**PROBLEM TO WORK ON:** For the records below, output every line from the one holding "Like the tweet" through the final line, unaltered, and no other lines.

┄┄┄┄┄┄┄┄┄┄

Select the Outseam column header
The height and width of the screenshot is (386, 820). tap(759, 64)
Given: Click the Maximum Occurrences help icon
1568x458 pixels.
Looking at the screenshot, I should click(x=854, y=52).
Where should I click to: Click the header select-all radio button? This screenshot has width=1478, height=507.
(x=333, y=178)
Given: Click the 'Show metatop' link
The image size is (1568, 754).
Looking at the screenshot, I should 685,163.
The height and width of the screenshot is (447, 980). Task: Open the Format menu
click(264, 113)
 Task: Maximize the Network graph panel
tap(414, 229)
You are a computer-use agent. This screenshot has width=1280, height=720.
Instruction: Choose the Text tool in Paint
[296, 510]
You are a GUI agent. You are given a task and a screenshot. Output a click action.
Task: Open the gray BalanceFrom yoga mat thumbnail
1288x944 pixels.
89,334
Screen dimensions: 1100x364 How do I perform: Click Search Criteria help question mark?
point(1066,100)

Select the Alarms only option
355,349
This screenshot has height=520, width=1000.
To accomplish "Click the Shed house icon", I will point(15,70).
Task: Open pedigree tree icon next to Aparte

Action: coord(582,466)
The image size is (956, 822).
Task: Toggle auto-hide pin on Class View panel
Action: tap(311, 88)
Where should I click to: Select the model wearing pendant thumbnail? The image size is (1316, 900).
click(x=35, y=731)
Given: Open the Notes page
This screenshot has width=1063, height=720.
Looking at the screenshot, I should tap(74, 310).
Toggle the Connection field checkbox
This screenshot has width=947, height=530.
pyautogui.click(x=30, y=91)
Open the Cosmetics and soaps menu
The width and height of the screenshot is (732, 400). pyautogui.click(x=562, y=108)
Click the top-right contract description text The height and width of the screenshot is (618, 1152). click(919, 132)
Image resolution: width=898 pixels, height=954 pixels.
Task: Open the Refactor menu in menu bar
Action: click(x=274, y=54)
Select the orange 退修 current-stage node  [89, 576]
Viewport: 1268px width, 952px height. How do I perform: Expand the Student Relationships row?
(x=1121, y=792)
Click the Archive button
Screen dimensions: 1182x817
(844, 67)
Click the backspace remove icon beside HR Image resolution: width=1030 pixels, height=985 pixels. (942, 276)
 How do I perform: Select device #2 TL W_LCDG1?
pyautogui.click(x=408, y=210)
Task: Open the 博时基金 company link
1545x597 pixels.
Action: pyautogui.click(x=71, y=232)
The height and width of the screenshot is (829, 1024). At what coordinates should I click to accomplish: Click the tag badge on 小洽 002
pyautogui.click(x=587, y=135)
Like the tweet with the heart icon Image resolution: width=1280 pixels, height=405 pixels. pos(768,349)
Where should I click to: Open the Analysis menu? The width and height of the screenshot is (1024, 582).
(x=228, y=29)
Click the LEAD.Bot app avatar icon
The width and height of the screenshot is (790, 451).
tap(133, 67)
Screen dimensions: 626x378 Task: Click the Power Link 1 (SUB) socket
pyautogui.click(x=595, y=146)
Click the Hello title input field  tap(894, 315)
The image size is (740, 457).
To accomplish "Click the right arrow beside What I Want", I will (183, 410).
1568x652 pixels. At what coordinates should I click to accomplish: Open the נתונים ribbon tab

┄┄┄┄┄┄┄┄┄┄

**EXERCISE RESULT:**
Like the tweet with the heart icon Image resolution: width=1280 pixels, height=405 pixels. pos(768,349)
Where should I click to: Open the Analysis menu? The width and height of the screenshot is (1024, 582).
(x=228, y=29)
Click the LEAD.Bot app avatar icon
The width and height of the screenshot is (790, 451).
tap(133, 67)
Screen dimensions: 626x378 Task: Click the Power Link 1 (SUB) socket
pyautogui.click(x=595, y=146)
Click the Hello title input field  tap(894, 315)
The image size is (740, 457).
To accomplish "Click the right arrow beside What I Want", I will (183, 410).
1568x652 pixels. At what coordinates should I click to accomplish: Open the נתונים ribbon tab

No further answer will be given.